— start —
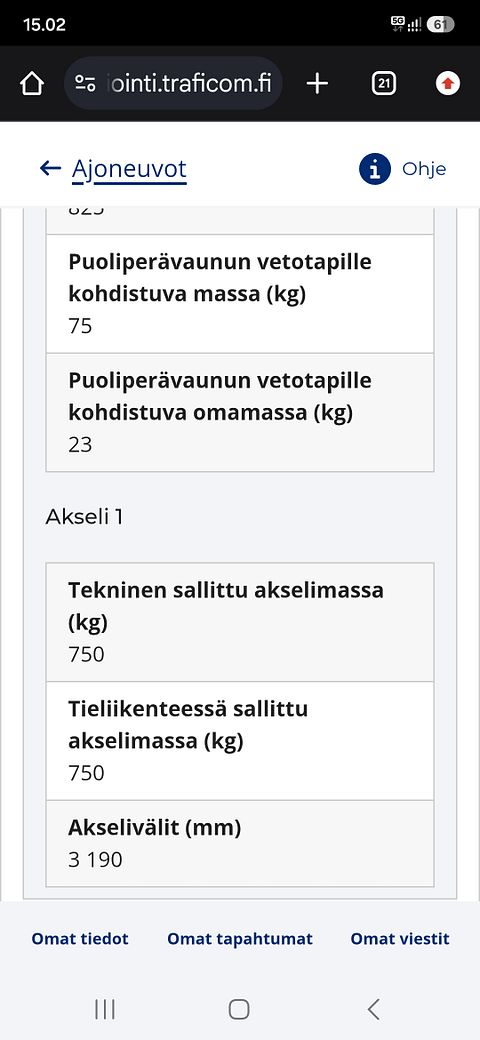Tap Android back navigation chevron
This screenshot has width=480, height=1040.
pyautogui.click(x=374, y=1009)
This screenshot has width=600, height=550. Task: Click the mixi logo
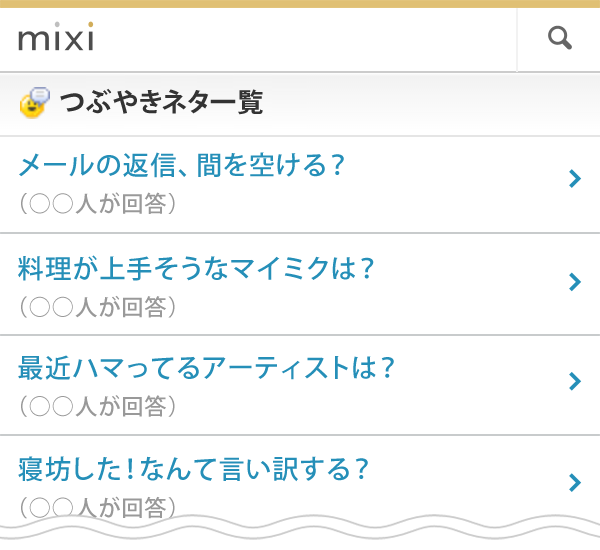56,37
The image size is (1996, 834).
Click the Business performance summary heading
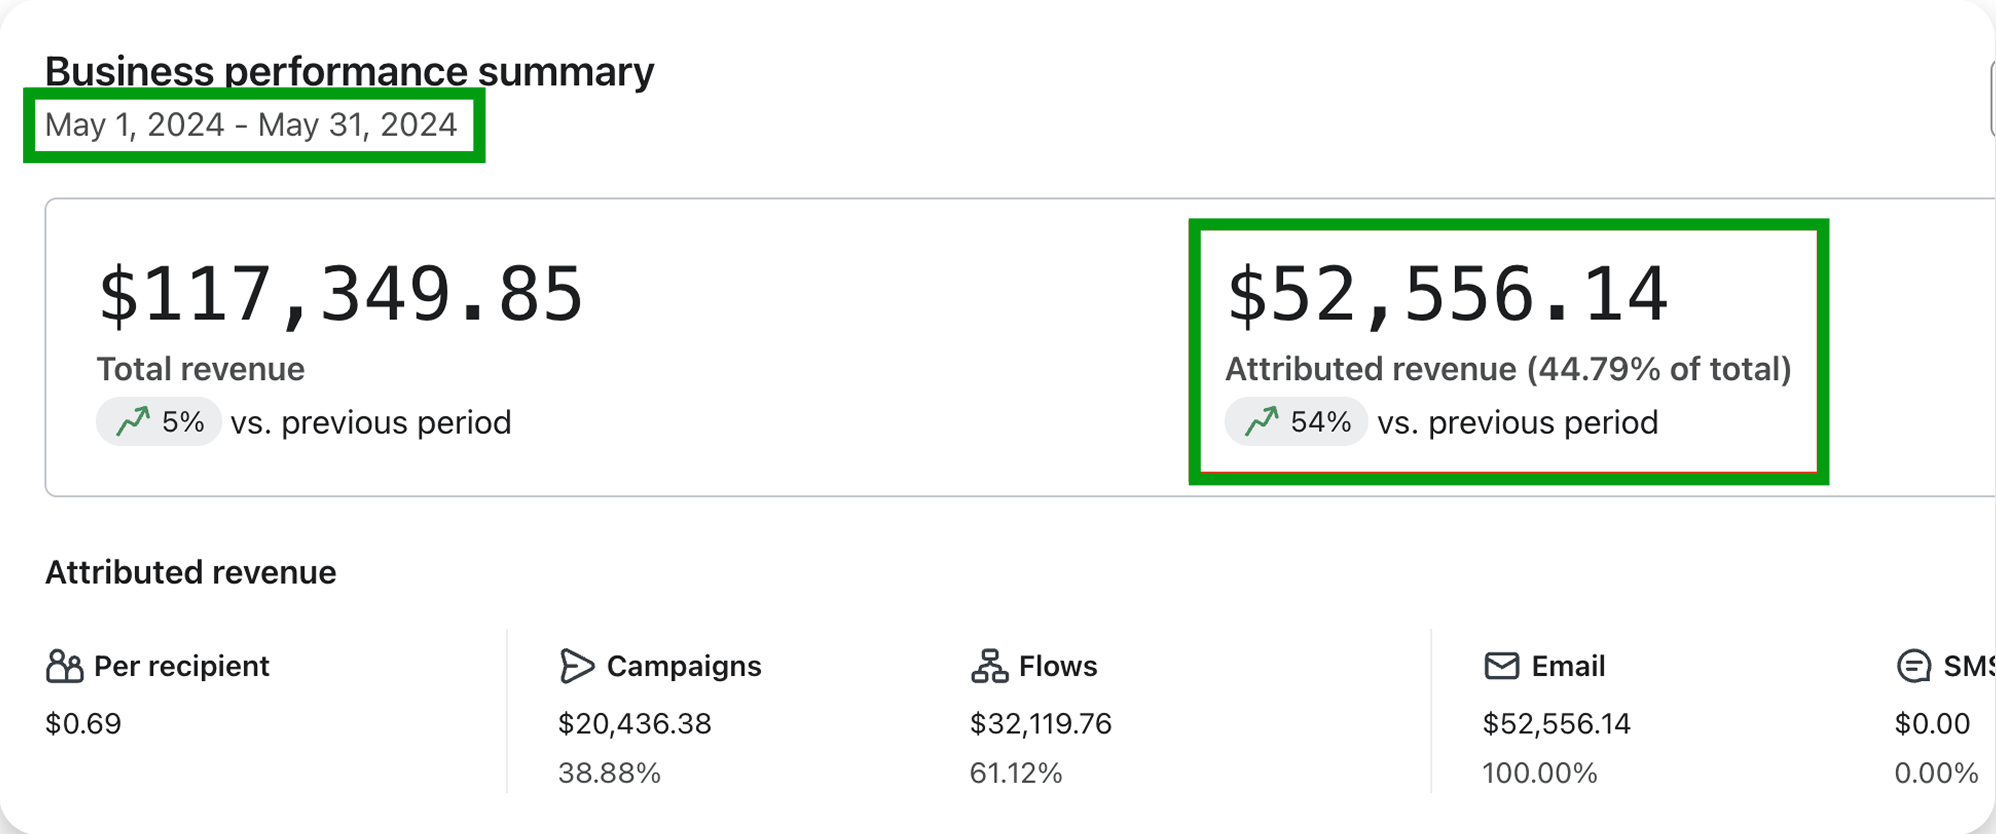(349, 72)
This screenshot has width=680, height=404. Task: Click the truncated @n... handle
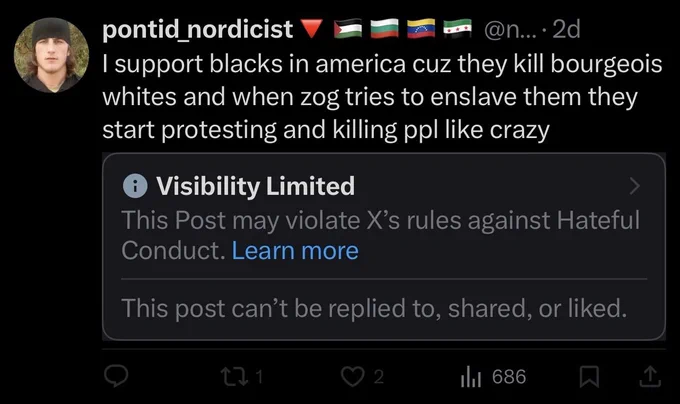514,29
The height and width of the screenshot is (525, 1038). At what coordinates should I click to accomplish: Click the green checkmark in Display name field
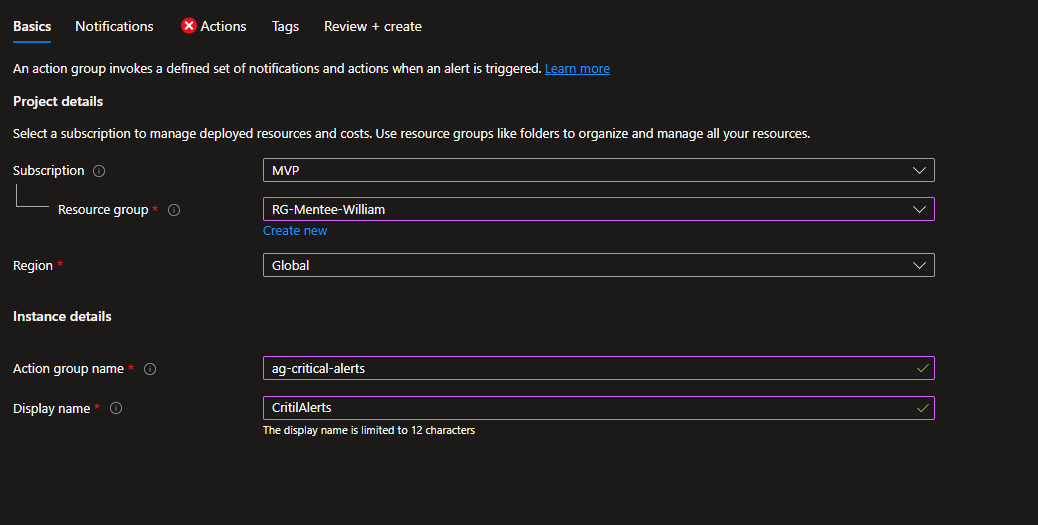point(921,409)
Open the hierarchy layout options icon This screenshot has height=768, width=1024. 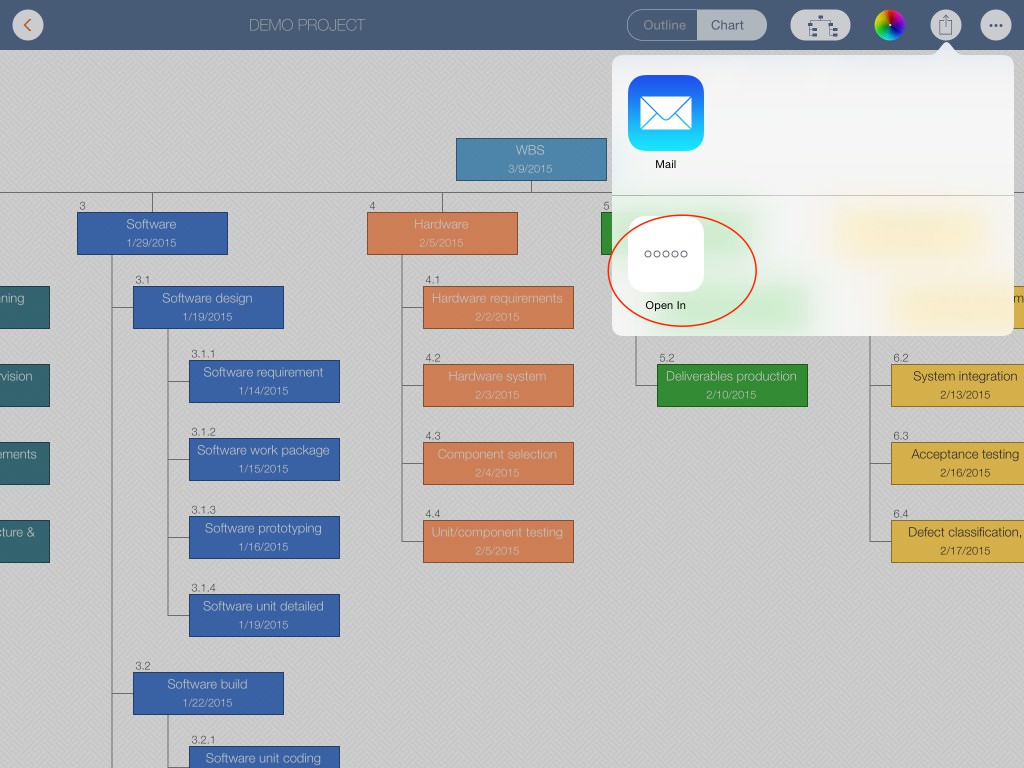(x=820, y=25)
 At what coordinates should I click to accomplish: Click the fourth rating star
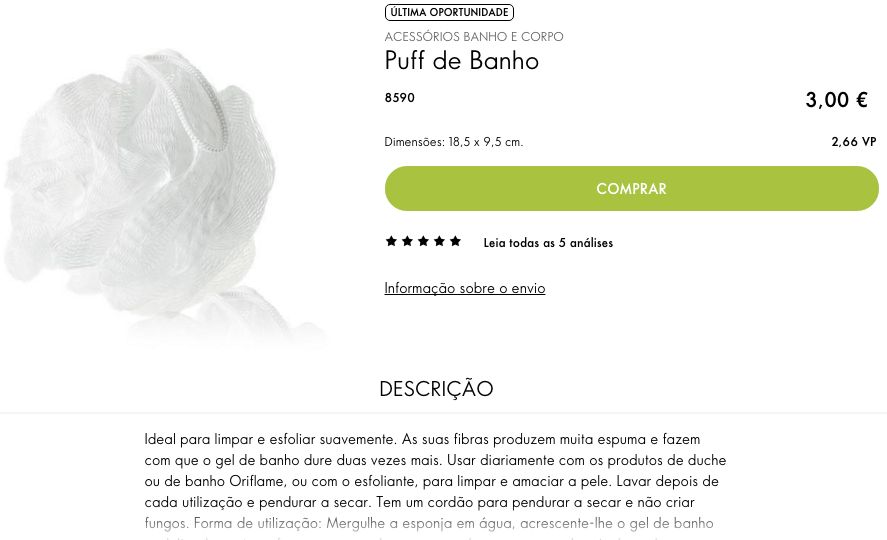point(439,241)
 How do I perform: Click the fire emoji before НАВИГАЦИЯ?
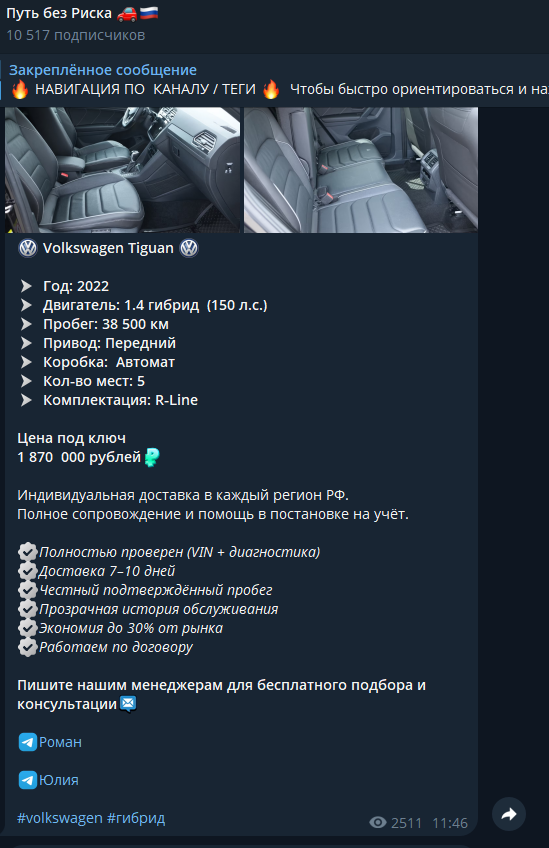click(x=20, y=89)

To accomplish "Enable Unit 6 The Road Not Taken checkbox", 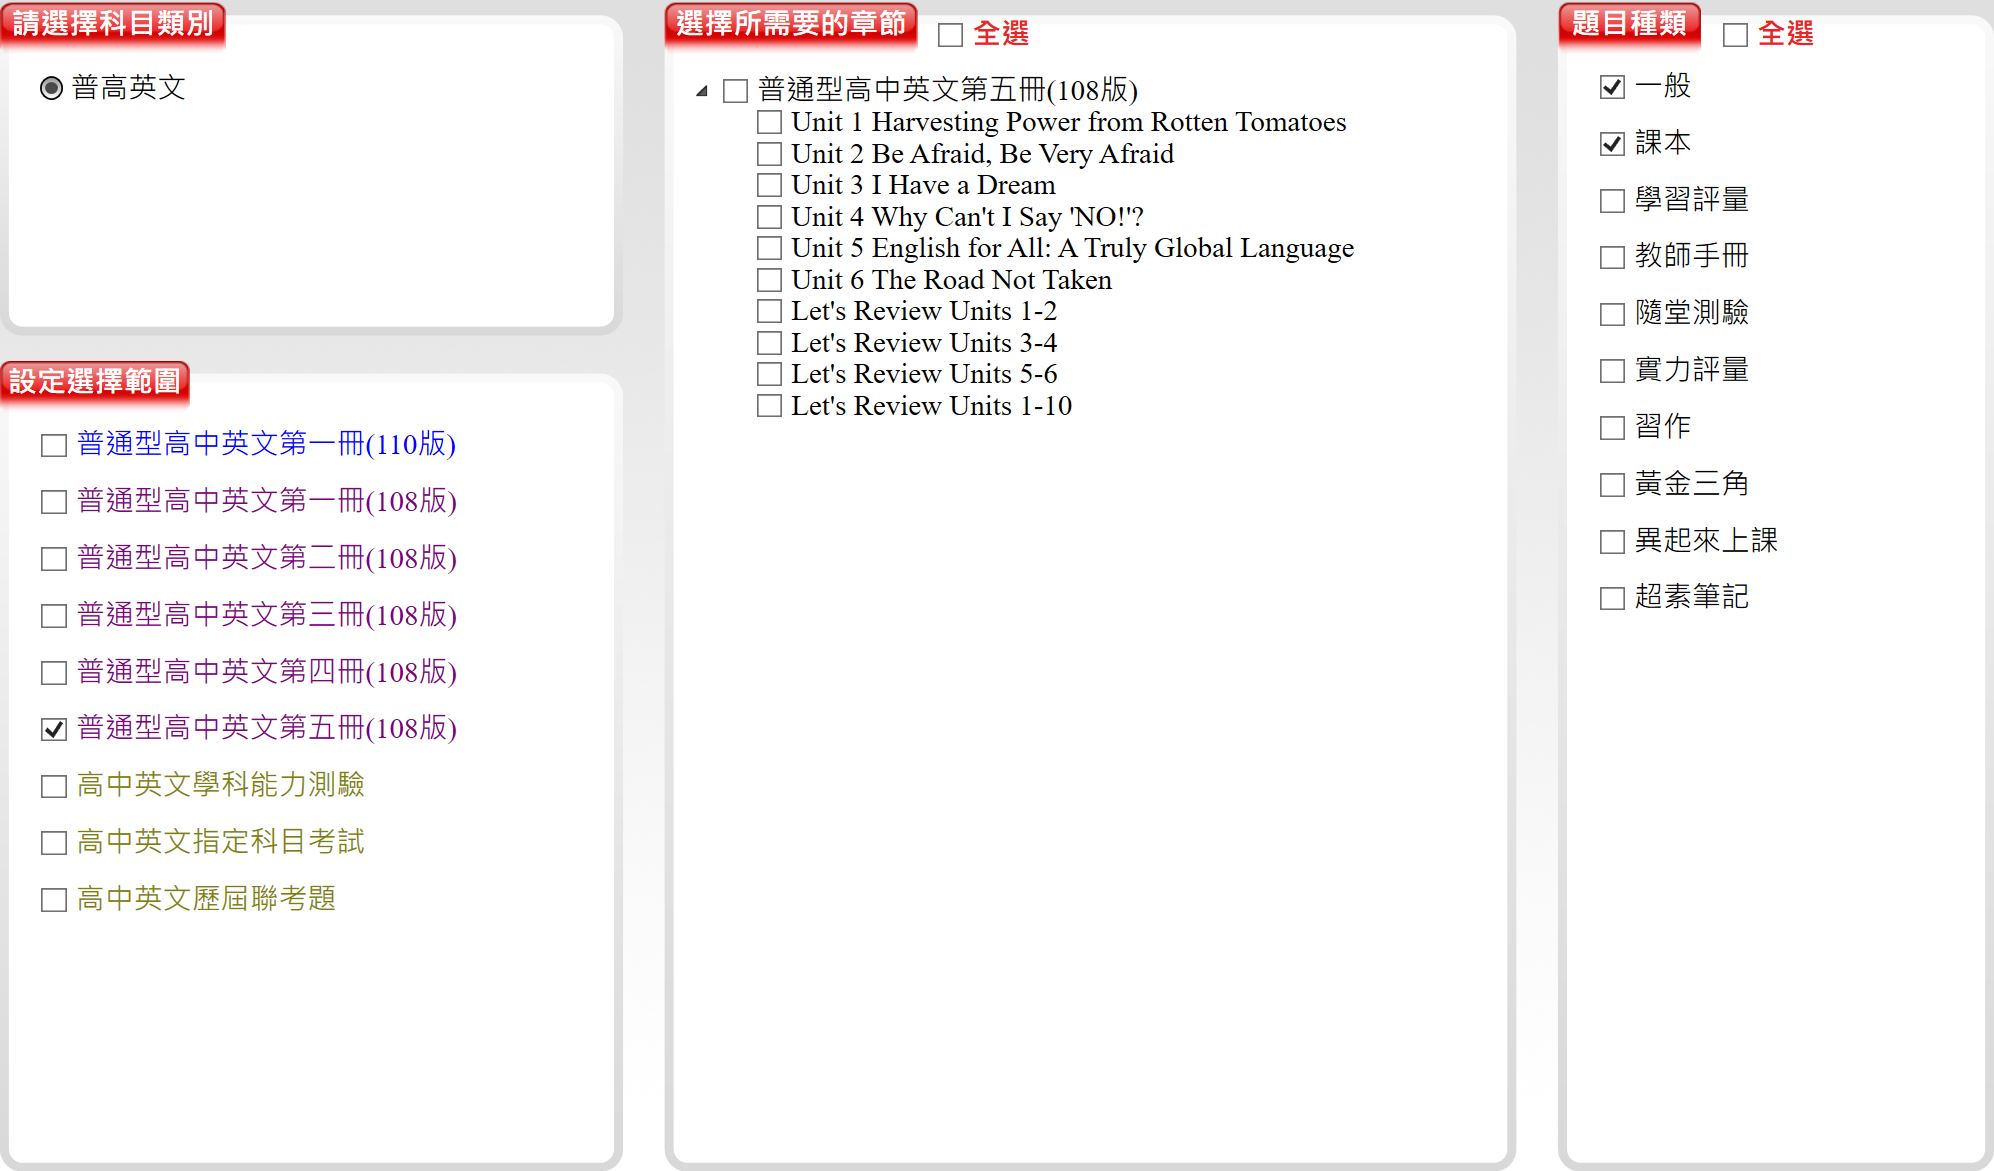I will pyautogui.click(x=769, y=280).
— end —
▶ [Written instruction]:
Which lines in the records above contain the word "should"? Copy each of those lines in full, and count only matches with the same capitalization.

▶ [Expected answer]:
The height and width of the screenshot is (525, 1038). At what coordinates should I click to accomplish: Click the green checkmark in Display name field
 At what coordinates should I click to accomplish: Click the fourth rating star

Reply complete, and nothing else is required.